Walking along the Seine last weekend I was approached multiple times — in just a few minutes — with the same attempted scam.
A guy walks up, ‘notices’ a ring on the ground. Calls for your attention. If you let it play out, he asks you if it’s yours. When you say no he plays up how great it is, how it’s his lucky day, but that he’s in need of cash quickly and can’t get to a jeweler. He’ll grudgingly sell this very expensive piece to you for just 50 euros. Of course it’s worth almost nothing. But people are greedy and get taken. The scam must work, since scammers are out around Paris doing this all day, every day.
The first two who tried it on me weren’t very good. The best would come up from behind and grab your attention, it’s possible that you dropped it then. These were approaching me from in front, the rings were in front of me, it’s not even plausible they ‘thought’ the ring might have been mine. One I even saw placing the ring on the ground in the first place.
But if you haven’t had this scam pulled on you in awhile, it’s possible to be thrown off guard. But having heard of it, it won’t trick you when it happens to you.
That’s the Paris ring scam but there are many more. I’ve been fortunate that last month in Malaysia was the first time anyone tried to pick my pocket. And it was in a temple, no less! I’ve gone pretty well unaccosted even along Las Ramblas in Barcelona. But I try to keep aware, and I’ve heard stories of so many scams that I at least hope they’ll resonate and be conjured when they’re tried on me.
Another famous one is the Chinese tea ceremony, this one is common in Shanghai and in Beijing. A young girl, or occasionally young guy, will approach you and try to connect. Perhaps you’ve come out of a store, they’ll mention they had just been inside. They notice you’re American and they’ve been studying English. They’d love to practice English with you! And in exchange they’d love to show you around the city.
Maybe you’re on guard a bit, especially if you go into some shops together, you think they might be trying to get you to buy things (they get a commission). But they’ll spend time building trust, and when you’re enjoying your time together they’ll suggest a tea ceremony. It’s usually short, just a few minutes, but enjoyable enough. The scam is you’ll be presented with a bill for hundreds of dollars.
If you’ve found yourself in this position — it’s easy to want to be friendly with locals, I tend not to be trusting of people but also realize that if I never engage people along my travels I’ll lose out on many experiences so I can imagine forcing myself to fall for something like this — then the correct approach is to throw down an appropriate amount of money and leave.

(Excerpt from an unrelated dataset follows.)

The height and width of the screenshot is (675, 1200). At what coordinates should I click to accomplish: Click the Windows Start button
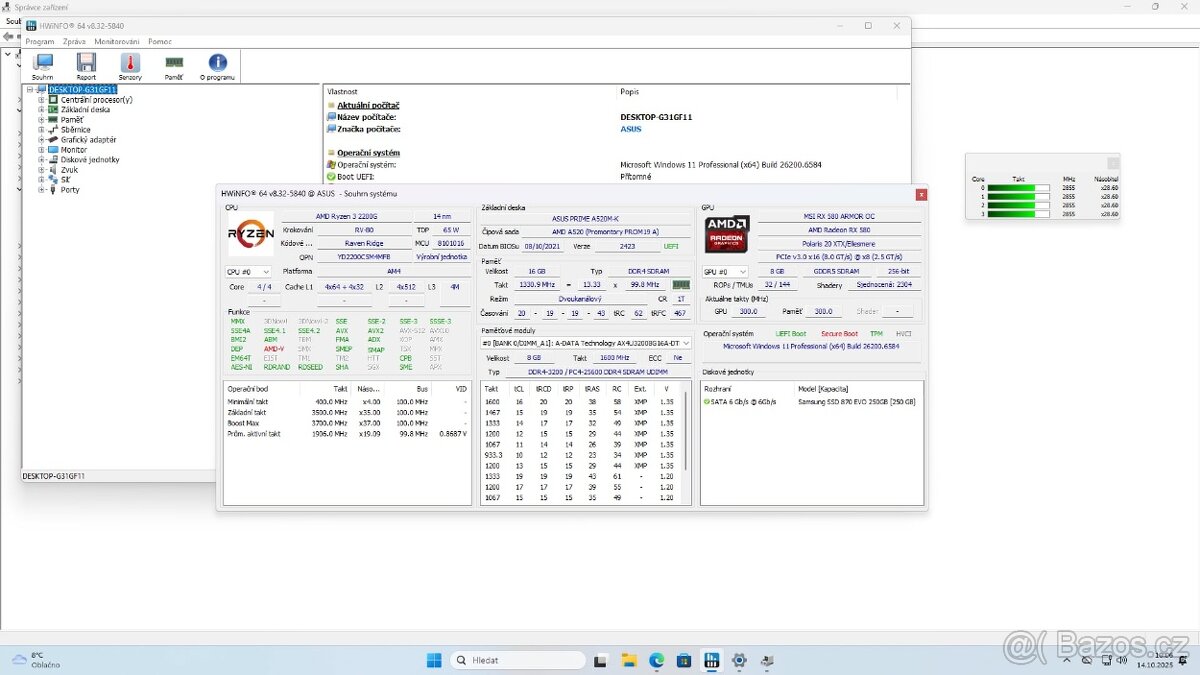tap(433, 660)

Your companion will feign ignorance and shock at the price. You might ask for the police, although depending on where you are the police could well be in on the scam (although they may just suggest settling for a smaller amount rather than trying to enforce the price).
I suppose paying by credit card is another option, even sign it ‘under duress’ but that may not be necessary considering how frequently this scam is run, how much-discussed it is online, you may win a dispute of the charges when you return home. In many ways I like this approach even better because the most important thing when in the midst of a scam is not to get hurt, not to be too confrontational, to end it and move on.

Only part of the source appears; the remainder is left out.